The dominant cost is parsing and compiling ota.py on every boot. Pre-compiling with --mpy cuts that step from 519 ms to 154 ms — 70% faster. boot.py finishes quickly; your app is running in its thread while the OTA event loop initialises WiFi and starts listening in the background.

RAM

After all OTA modules are loaded and OTAUpdater is instantiated (gc-collected):

	Value
Total heap	129 KB
OTA stack footprint	1.2 KB (0.9%)
App RAM budget	109 KB (85%)

The bytecode for boot_guard + ota.py + all transports retains only ~1.2 KB of heap at runtime — temporary compilation objects are freed immediately by the GC.

CPU

Tight Python loop throughput (500 ms window):

Scenario	Iterations	Overhead
No OTA server	28,660	—
OTA event loop idle (non-blocking poll)	28,656	< 1%

The OTA event loop calls try_accept() on each transport (non-blocking poll(0)) and immediately yields to the next iteration when no connection is pending. Your app runs in its own thread at full Python speed.

---

Transports

WiFi TCP (default)

{ "transports": ["wifi_tcp"], "hostname": "micropython.local", "port": 2018 }

uota fast
uota fast --host mydevice.local   # override hostname

USB Serial

{ "transports": ["serial"] }

uota fast --transport serial
uota info --port /dev/ttyUSB0

Enters the raw REPL, injects a self-contained OTA server, speaks the standard protocol over UART. No WiFi needed. Port is auto-detected from connected ESP32 devices.

BLE (Nordic UART Service)

{ "transports": ["ble"], "bleName": "micro-ota" }

uota fast --transport ble

The device advertises as a BLE peripheral. The host scans by the micro-ota OTA service UUID (756F7461-…), connects, and speaks the standard OTA protocol over the micro-ota GATT service. A separate NUS service (UUID prefix 6E4000xx) is reserved for RemoteIO so any standard NUS terminal app (nRF UART, LightBlue) can connect simultaneously.

WiFi + BLE simultaneously — the ESP32's single 2.4 GHz radio can run both transports at the same time only when PSRAM is present (e.g. ESP32-WROVER, Python heap > 200 KB). On standard ESP32 modules, the OTA server logs a warning and starts only the first transport listed in transports.

HTTP Pull

The device polls a manifest URL on an interval and self-updates when the version changes. No host connection needed at update time.

{
    "transports": ["http_pull"],
    "manifestUrl": "http://myserver.local:8080/manifest.json",
    "pullInterval": 60
}

uota serve          # start HTTP server on port 8080
uota bundle --zip   # or build a static bundle for any web server

---

Scanning and multi-device push

uota list                          # scan WiFi (subnet) + BLE, show all devices
uota list --transport wifi_tcp     # WiFi only
uota list --transport ble          # BLE only (filters by OTA service UUID)
uota list --timeout 10             # longer scan window

uota fast --all                    # push to every discovered device
uota full --all --transport ble    # full push to all BLE devices

--all scans first (same logic as list), builds the file bundle once, then deploys sequentially to each found device with a [WiFi 10.x.x.x] / [BLE name] header per device.

---

Security

Local secrets file

Sensitive values (otaPassword, signingKey) live in config/.ota.secrets.json, which is gitignored and never pushed to the device. config/ota.json holds only non-sensitive config and can be committed safely.

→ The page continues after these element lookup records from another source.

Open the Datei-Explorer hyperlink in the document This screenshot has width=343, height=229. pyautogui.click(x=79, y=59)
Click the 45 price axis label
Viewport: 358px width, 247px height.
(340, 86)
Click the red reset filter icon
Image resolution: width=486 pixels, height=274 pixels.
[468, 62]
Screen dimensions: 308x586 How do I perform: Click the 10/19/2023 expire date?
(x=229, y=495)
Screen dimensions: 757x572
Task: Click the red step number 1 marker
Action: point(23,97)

// config/.ota.secrets.json  (gitignored)
{
    "otaPassword": "my-plaintext-password",
    "signingKey":  "my-hmac-secret"
}

The CLI merges this file over ota.json at startup. When pushing config/ota.json to the device, it automatically injects signingKey and replaces otaPassword with its SHA256 hash — the device never receives the plaintext password or learns the password from its config.

OTA password

The device stores SHA256(password) as a hex string in otaPassword. The CLI sends the plaintext; the device hashes it and compares. To compute the hash for a new password:

uota passwd my-plaintext-password

Paste the output into config/ota.json as "otaPassword". Keep the plaintext in config/.ota.secrets.json.

HMAC-SHA256 manifest signing

Set signingKey in config/.ota.secrets.json:

{ "signingKey": "your-secret-key" }

The host signs every manifest with HMAC-SHA256 before sending it. The device verifies the signature and aborts with sig_mismatch if it is missing or incorrect — before any file is transferred.

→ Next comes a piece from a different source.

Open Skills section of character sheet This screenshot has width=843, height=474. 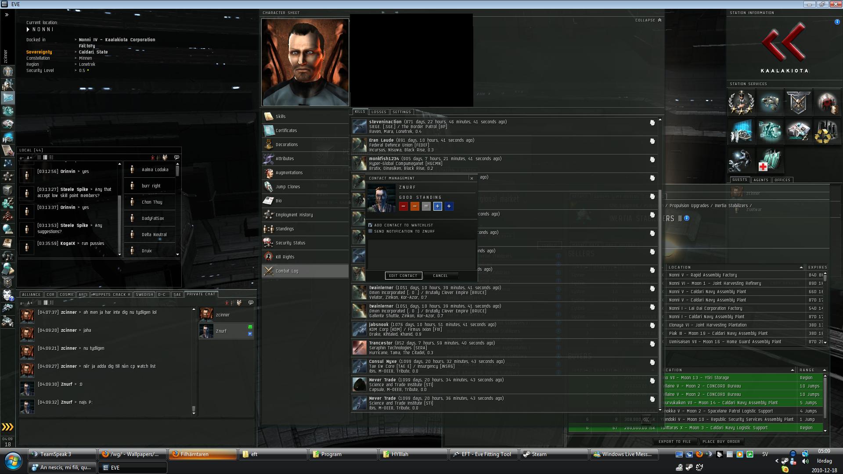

Leave signingKey empty (the default) to disable signing.

Signing payload (deterministic, order-independent):

<version>
<path>:<sha256>
<path>:<sha256>
...                 (file paths sorted lexicographically)

---

RemoteIO

A persistent side-channel for two things: streaming all print() output from the device to your terminal in real time, and calling named RPC handlers on the device from the host.

RemoteIO starts automatically as part of the OTA event loop — no extra configuration needed. When WiFi is active it listens on TCP port 2019. When the device is BLE-only it accepts connections over the BLE NUS service (UUID 6E400001).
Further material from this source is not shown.